There are two purposes for adding a watermark: a user requirement and publicity or security considered by the platform to which the transcoder side belongs. Effect of the watermarking is that some new identifiers or content can be added to the image. The transcoder side can add specified watermarks to the image during image processing. On the contrary, watermark removal may be optionally removing a watermark from an image.

For another example, as described above, the tone mapping information in the metadata may include the target processing manner. In other words, the image processing module may determine an image processing manner based on the target processing manner carried in the tone mapping information in the metadata.

For another example, the transcoder side may preset the target image processing manner.

For example, the image processing module performs an image processing operation on the first composite image and the first base image based on the target image processing manner, to obtain the second composite image and the second base image.

Embodiments of this disclosure provide the following several image processing manners. The image processing module may perform an image processing operation on the first composite image and the first base image based on the following image processing manners, to obtain a third HDR image and the second base image.

The target image processing manner is one of the following image processing manners. It should be noted that the image processing manners enumerated in embodiments of this disclosure are merely examples, and more image processing manners may be included in another embodiment. This is not limited in this disclosure.

Manner 1: An image processing operation (for example, denoted as a first image processing operation in this disclosure) is performed on the first composite image, and an image processing operation (for example, denoted as a second image processing operation in this disclosure) is performed on the first base image. To clearly describe different image processing operations, the first image processing operation and the second image processing operation are distinguished in the following. Details are not described again in the following.

In embodiments of this disclosure, the image processing operation includes but is not limited to the following image processing manners: scaling, sharpening, watermarking, or the like. Certainly, the image processing manners enumerated in embodiments of this disclosure are merely examples for description, and may be set based on an actual requirement. This is not limited in this disclosure.

In other words, in the manner 1, the first image processing operation performed by the image processing module on the first composite image may include at least one of scaling, sharpening, or the like. Certainly, in another embodiment, another image processing manner may be included, and may be set based on an actual requirement. This is not limited in this disclosure.

Performing the first image processing operation by the image processing module on the first composite image may be understood as modifying the first composite image, that is, the image is modified. The modification includes modification of resolution, a color, and content of the image. Details are not described again in the following.

For example, the image processing module outputs the second composite image.

In addition, the image processing module performs the second image processing operation on the first base image, and outputs the second base image. For details, refer to the first composite image. Details are not described again herein.

In embodiments of this disclosure, the first image processing operation may be the same as the second image processing operation. In another embodiment, the first image processing operation may be different from the second image processing operation. This is not limited in this disclosure.

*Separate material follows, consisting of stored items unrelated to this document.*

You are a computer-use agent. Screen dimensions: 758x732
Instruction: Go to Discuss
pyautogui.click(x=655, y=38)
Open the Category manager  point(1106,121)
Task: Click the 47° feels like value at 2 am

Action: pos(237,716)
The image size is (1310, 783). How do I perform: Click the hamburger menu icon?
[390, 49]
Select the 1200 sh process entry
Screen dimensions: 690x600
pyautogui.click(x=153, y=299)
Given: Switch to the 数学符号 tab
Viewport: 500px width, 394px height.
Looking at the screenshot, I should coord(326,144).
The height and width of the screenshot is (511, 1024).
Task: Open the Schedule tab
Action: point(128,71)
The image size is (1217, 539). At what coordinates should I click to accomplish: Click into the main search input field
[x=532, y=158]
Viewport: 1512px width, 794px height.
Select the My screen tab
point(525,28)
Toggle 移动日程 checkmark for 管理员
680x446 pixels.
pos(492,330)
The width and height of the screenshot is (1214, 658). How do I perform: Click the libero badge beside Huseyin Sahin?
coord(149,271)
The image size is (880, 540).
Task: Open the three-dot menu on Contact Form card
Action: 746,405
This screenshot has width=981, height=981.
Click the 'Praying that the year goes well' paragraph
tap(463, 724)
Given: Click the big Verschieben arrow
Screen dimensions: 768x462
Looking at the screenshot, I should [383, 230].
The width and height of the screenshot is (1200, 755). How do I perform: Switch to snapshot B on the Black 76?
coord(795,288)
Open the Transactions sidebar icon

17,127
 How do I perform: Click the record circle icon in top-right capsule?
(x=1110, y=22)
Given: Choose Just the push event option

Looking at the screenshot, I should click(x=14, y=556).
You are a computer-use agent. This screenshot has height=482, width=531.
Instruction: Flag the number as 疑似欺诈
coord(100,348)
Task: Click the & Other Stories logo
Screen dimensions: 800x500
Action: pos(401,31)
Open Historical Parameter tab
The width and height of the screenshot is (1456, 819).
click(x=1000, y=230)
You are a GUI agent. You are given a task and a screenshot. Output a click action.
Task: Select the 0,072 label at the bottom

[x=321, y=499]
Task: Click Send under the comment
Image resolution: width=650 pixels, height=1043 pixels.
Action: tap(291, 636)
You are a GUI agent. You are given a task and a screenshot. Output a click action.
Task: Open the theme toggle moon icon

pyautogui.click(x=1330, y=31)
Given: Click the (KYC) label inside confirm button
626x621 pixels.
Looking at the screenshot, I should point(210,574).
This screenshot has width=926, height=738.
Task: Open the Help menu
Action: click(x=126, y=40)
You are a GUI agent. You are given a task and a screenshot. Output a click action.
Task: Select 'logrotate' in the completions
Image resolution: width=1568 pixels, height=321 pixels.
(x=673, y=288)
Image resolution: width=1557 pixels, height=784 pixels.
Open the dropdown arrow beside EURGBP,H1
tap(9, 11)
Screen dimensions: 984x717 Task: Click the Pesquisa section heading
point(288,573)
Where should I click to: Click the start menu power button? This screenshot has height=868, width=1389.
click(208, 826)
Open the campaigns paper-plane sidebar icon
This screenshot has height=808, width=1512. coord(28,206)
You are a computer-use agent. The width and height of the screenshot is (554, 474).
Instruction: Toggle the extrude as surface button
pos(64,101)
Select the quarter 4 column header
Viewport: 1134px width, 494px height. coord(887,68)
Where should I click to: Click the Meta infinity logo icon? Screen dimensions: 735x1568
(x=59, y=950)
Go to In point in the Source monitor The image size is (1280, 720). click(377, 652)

For example, the image processing module may downscale and sharpen the first composite image, and also downscale and sharpen the first base image. In this way, although quality of the second composite image and the second base image is reduced, data amounts of the second composite image and the second base image are also reduced. In this example, the data amount of the transcoded image is reduced, to effectively reduce storage resources at the transcoder side, and reduce bandwidth occupied by the bitstream during transmission.

Manner 2: The first image processing operation is performed on the first composite image, and the first base image is not processed.

For example, performing the first image processing operation by the image processing module on the first composite image may be understood as modifying the first composite image and outputting the second composite image.

The image processing module does not process the first base image, and the second base image output by the image processing module to the encoding module is the first base image. It may be understood as that after the first base image is input to the image processing module, the output second base image is the first base image.

For another part that is not described, refer to the manner 1. Details are not described herein again.

In a possible implementation, some simple processing such as scaling may be performed on the first base image. This is not limited in this disclosure.

Manner 3: The first composite image is not processed, and the second image processing is performed on the first base image.

For example, performing the second image processing operation by the image processing module on the first base image may be understood as modifying the first base image and outputting the second base image.

The image processing module does not process the first composite image, and the second composite image output by the image processing module to the encoding module is the first composite image. It may be understood as that after the first composite image is input to the image processing module, the output second composite image is the first composite image.

For another part that is not described, refer to the manner 1. Details are not described herein again.

In a possible implementation, some simple processing such as scaling may be performed on the first composite image. This is not limited in this disclosure.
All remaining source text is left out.